───── ENTRIES PROVIDED ─────

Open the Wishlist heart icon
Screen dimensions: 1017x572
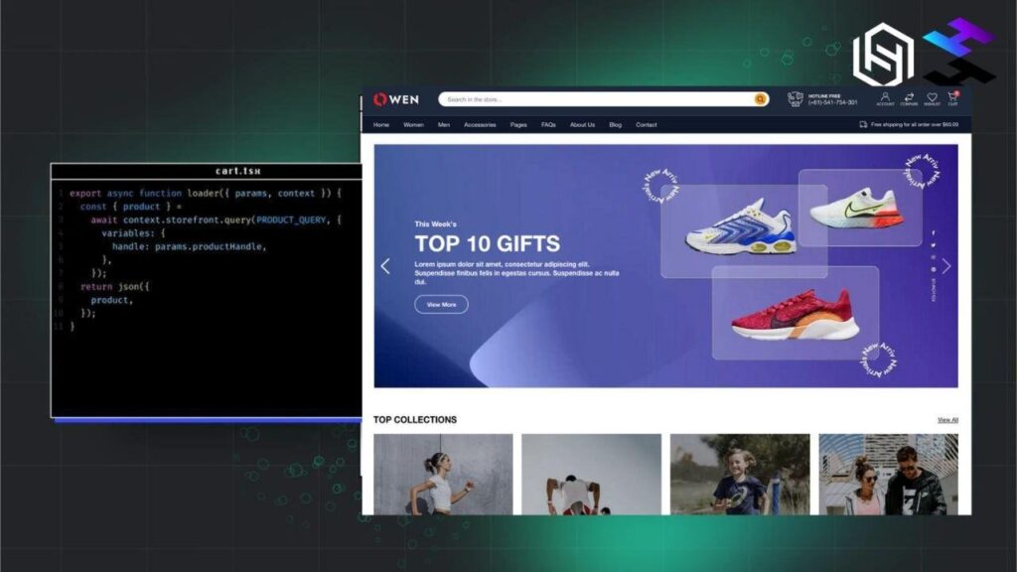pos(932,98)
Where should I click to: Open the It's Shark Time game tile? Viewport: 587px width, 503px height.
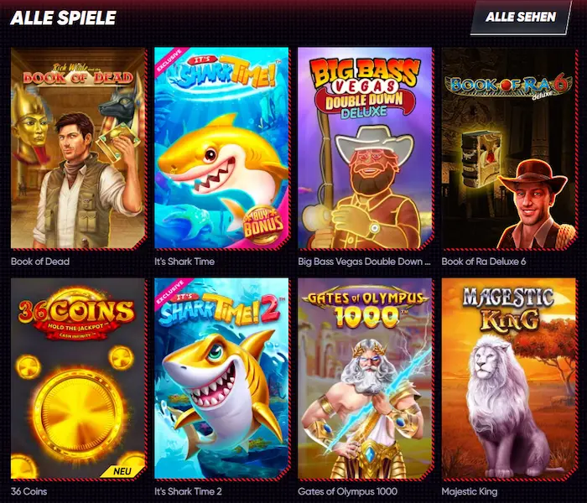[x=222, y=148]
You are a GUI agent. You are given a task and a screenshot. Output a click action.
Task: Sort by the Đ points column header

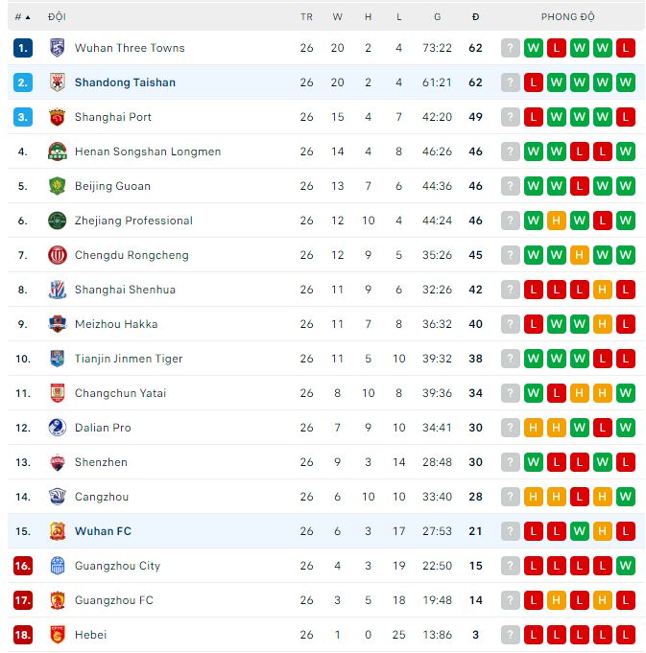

─────

- [BRIEF] Rename every "Open" in the data to "Tap" and keep all other text unchanged. Leave the pictures out of your version.

- [FULL ANSWER]
Tap the Wishlist heart icon
Screen dimensions: 1017x572
pos(932,98)
Where should I click to: Tap the It's Shark Time game tile? Viewport: 587px width, 503px height.
[x=222, y=148]
You are a GUI agent. You are given a task and a screenshot. Output a click action.
Task: Sort by the Đ points column header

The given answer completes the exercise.